Please put each line of the items below into a numbered list, skipping blank lines and leaving the pictures out.

========

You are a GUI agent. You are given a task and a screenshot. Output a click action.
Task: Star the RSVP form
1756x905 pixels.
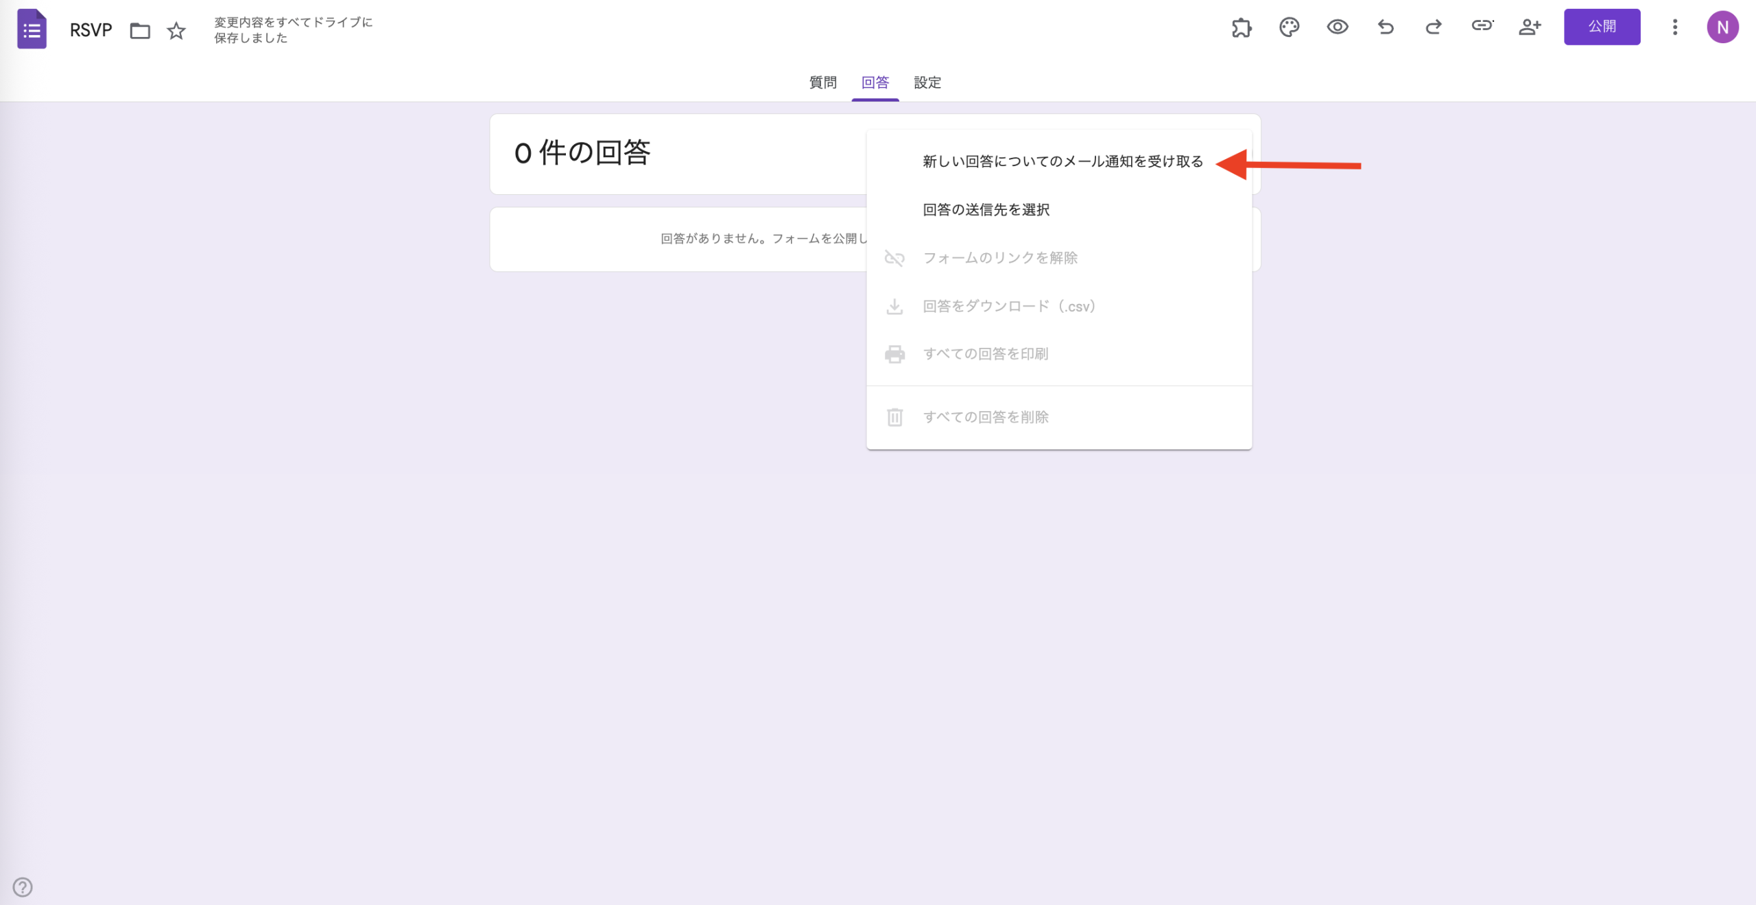pos(176,30)
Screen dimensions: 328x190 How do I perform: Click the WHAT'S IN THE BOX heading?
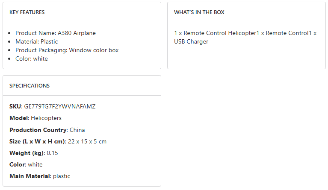(x=199, y=12)
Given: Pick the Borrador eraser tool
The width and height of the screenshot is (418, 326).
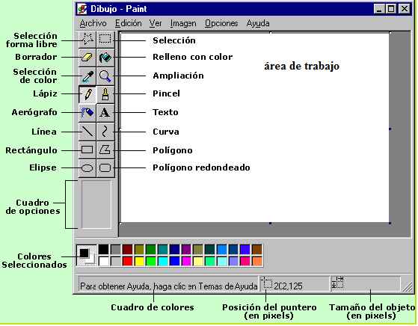Looking at the screenshot, I should (87, 58).
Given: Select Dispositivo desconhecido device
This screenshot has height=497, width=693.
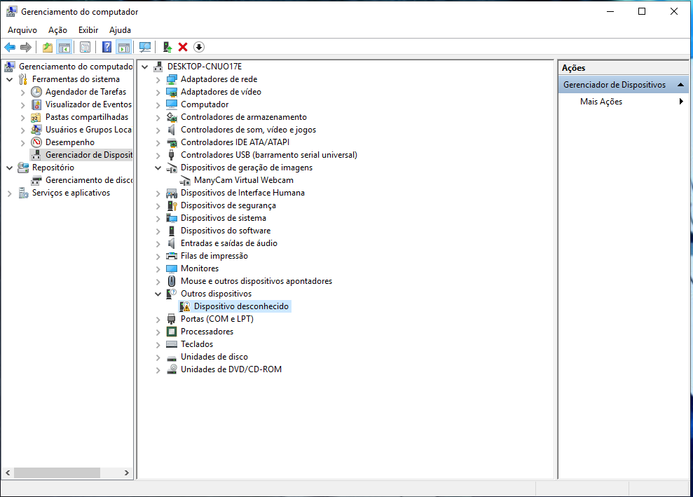Looking at the screenshot, I should (241, 306).
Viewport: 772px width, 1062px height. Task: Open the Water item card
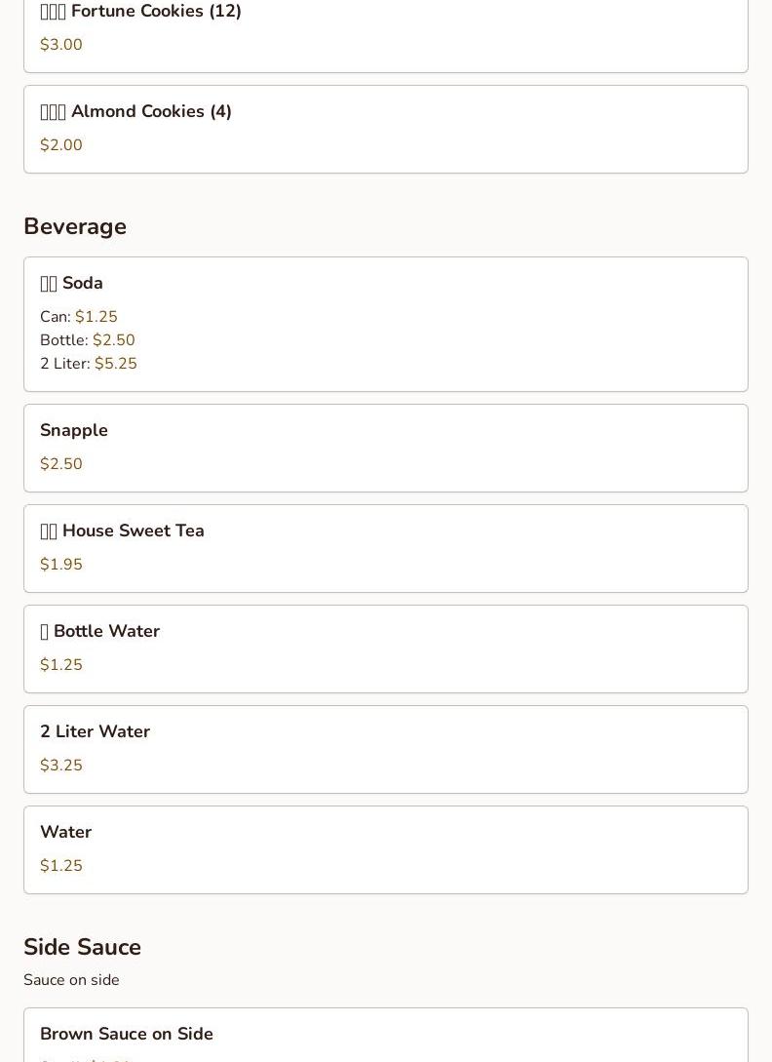pyautogui.click(x=385, y=849)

========

▸ FINAL ANSWER:
1. You are a GUI agent. You are given a task and a screenshot. Output a click action.
2. Task: Star the RSVP form
3. 1756x905 pixels.
4. pos(176,30)
5. Screen dimensions: 328x190 How do I perform: Click the WHAT'S IN THE BOX heading?
6. (x=199, y=12)
7. Given: Pick the Borrador eraser tool
8. The width and height of the screenshot is (418, 326).
9. Looking at the screenshot, I should (87, 58).
10. Given: Select Dispositivo desconhecido device
11. This screenshot has height=497, width=693.
12. Looking at the screenshot, I should (241, 306).
13. Viewport: 772px width, 1062px height. Task: Open the Water item card
14. pyautogui.click(x=385, y=849)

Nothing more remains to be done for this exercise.